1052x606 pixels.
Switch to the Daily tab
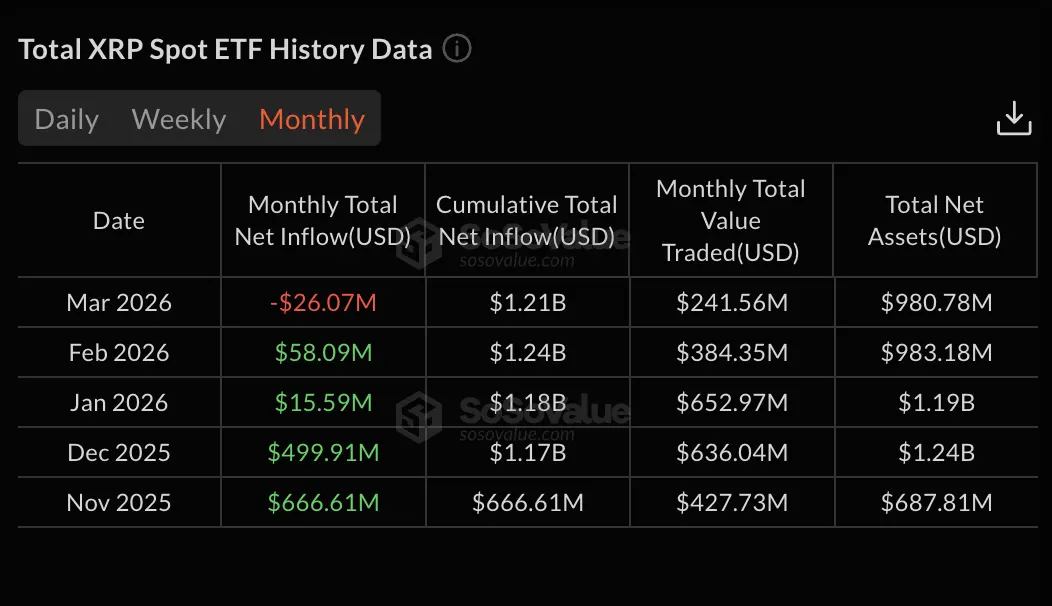[x=67, y=119]
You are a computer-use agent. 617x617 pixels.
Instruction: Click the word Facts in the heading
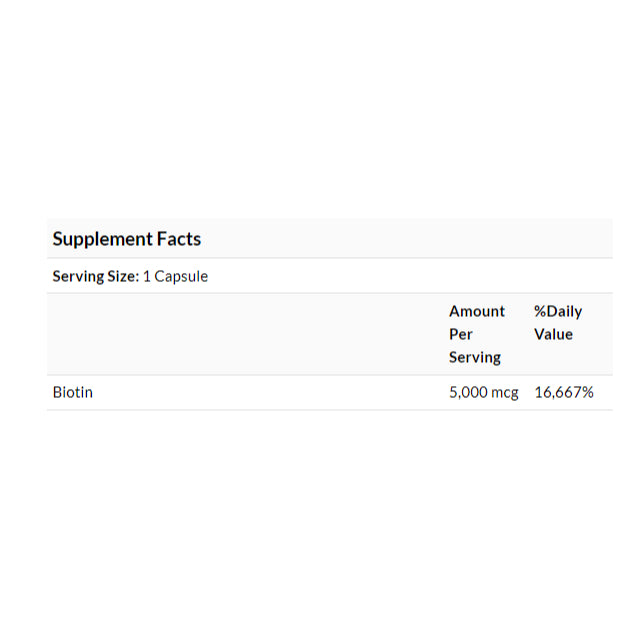(x=179, y=239)
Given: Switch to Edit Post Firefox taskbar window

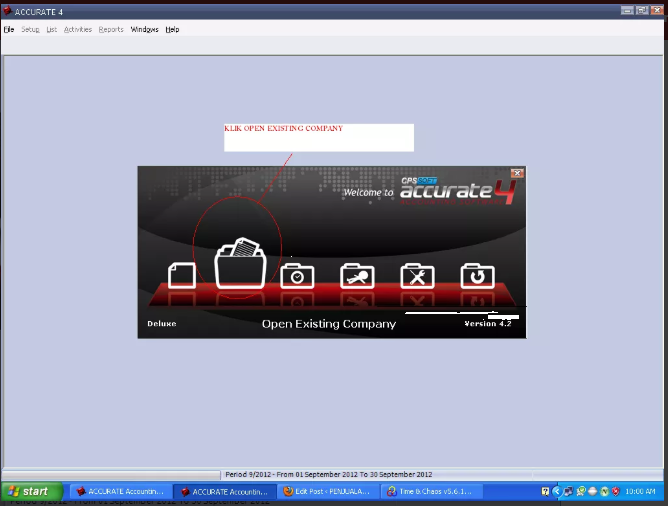Looking at the screenshot, I should (x=326, y=491).
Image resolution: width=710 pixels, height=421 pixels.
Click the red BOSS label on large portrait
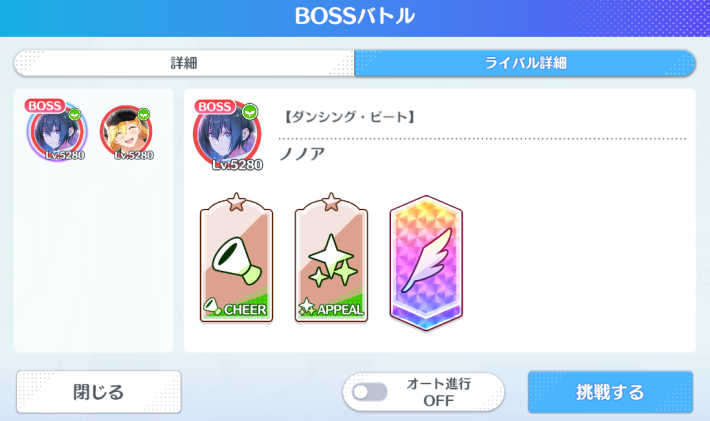(x=215, y=106)
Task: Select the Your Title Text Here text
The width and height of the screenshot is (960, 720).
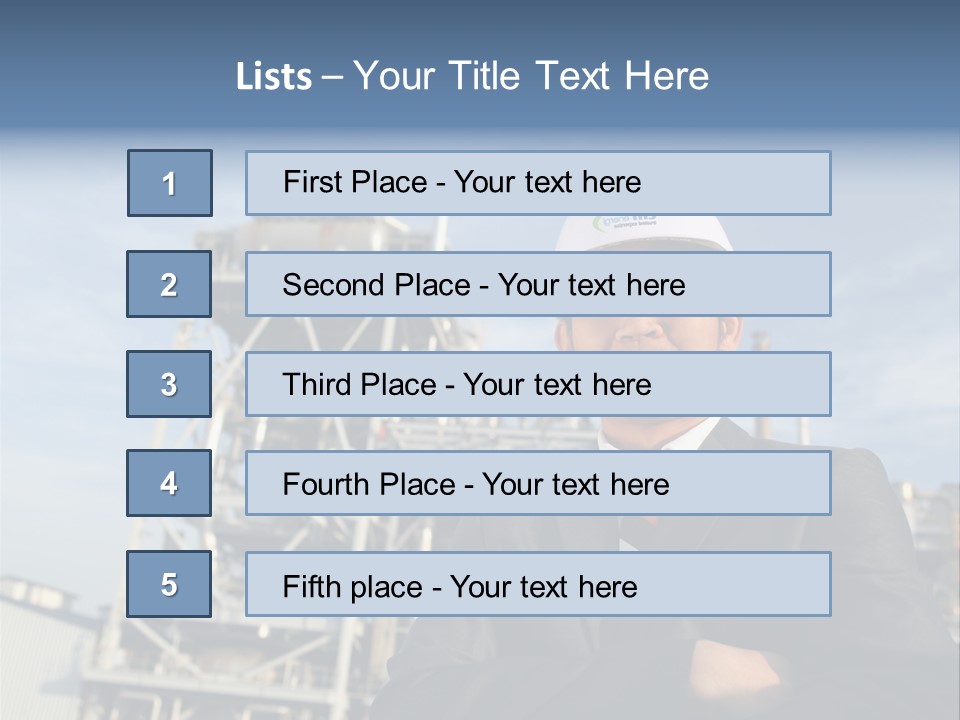Action: (x=531, y=76)
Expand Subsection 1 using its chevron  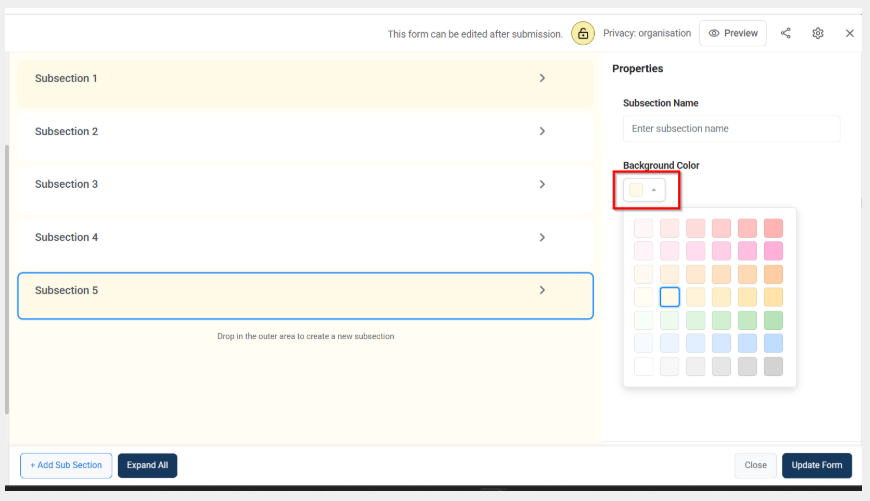pyautogui.click(x=542, y=78)
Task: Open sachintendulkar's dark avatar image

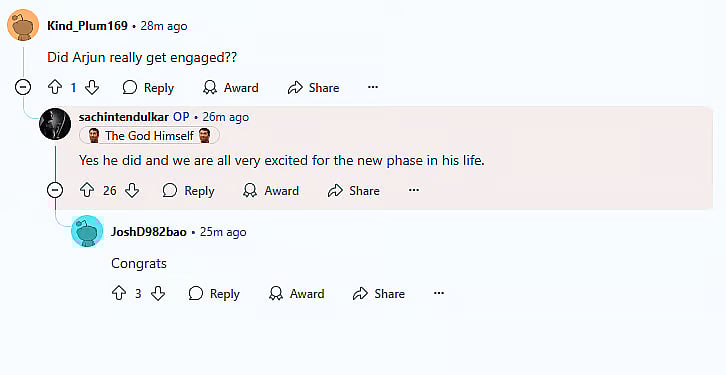Action: coord(55,124)
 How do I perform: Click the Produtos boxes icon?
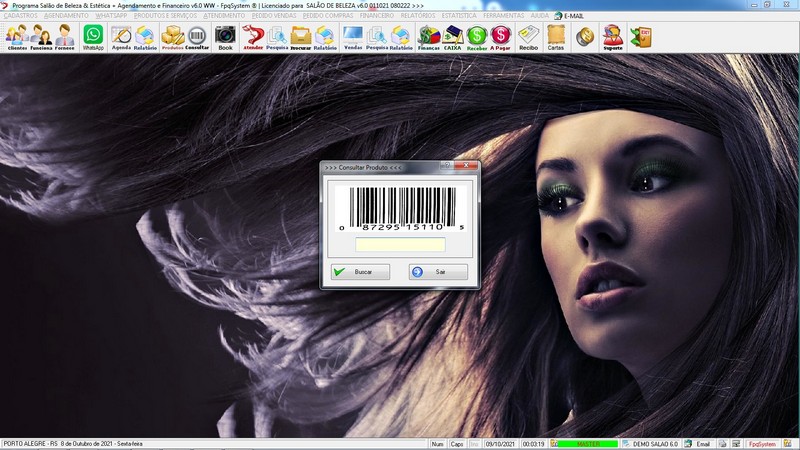tap(173, 37)
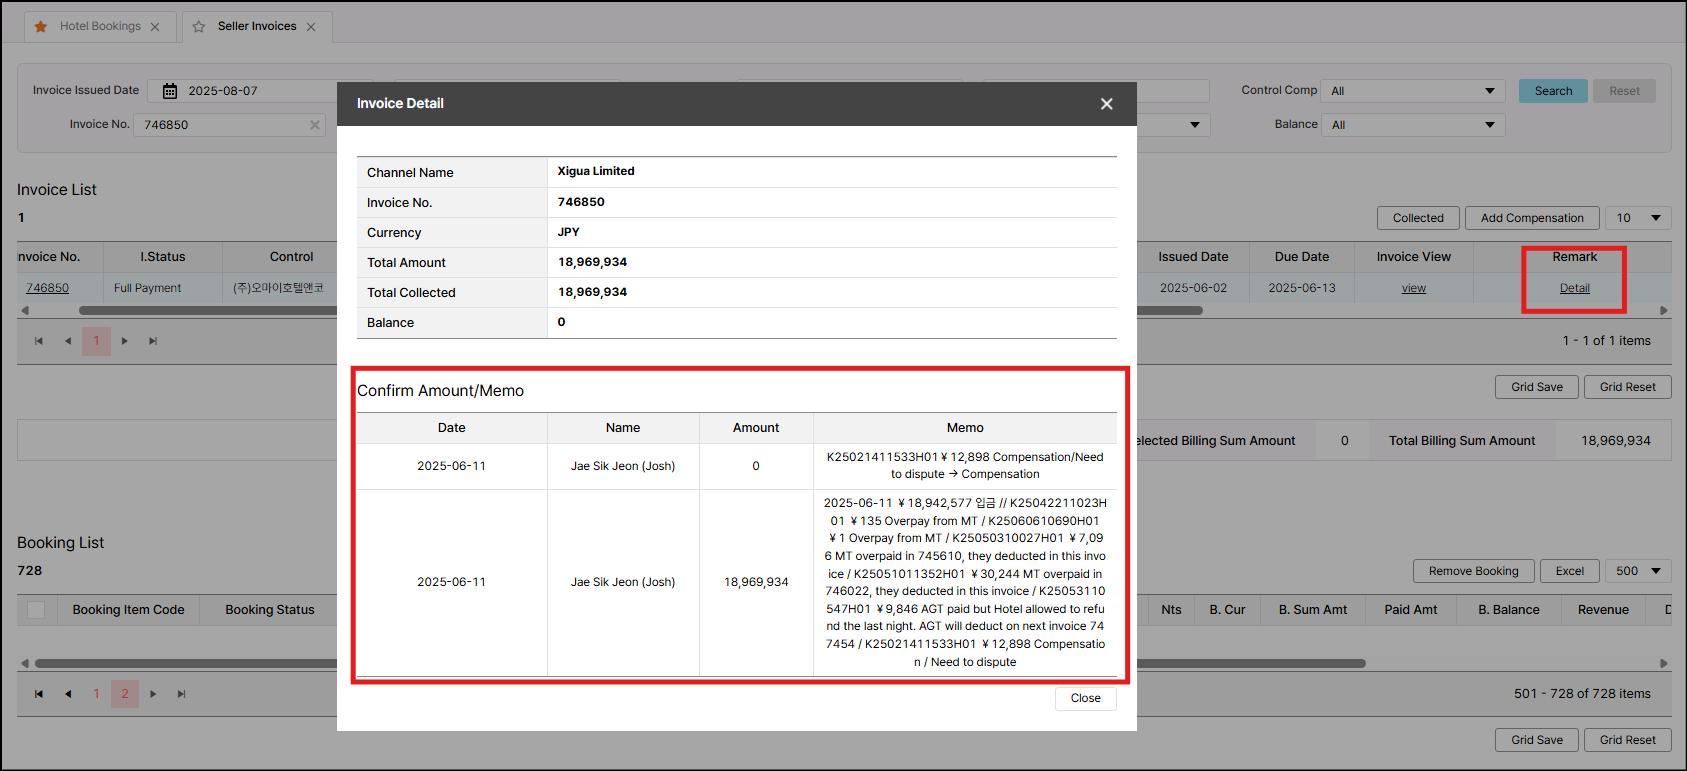Viewport: 1687px width, 771px height.
Task: Select page 1 in Booking List pager
Action: pos(96,694)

**Instructions to follow:** Search the listing above for the string "pixels" and copy each line that has it.

**Response for this exercise:**
1052x606 pixels.
You are a computer-use agent. 617x617 pixels.
Image resolution: width=710 pixels, height=421 pixels.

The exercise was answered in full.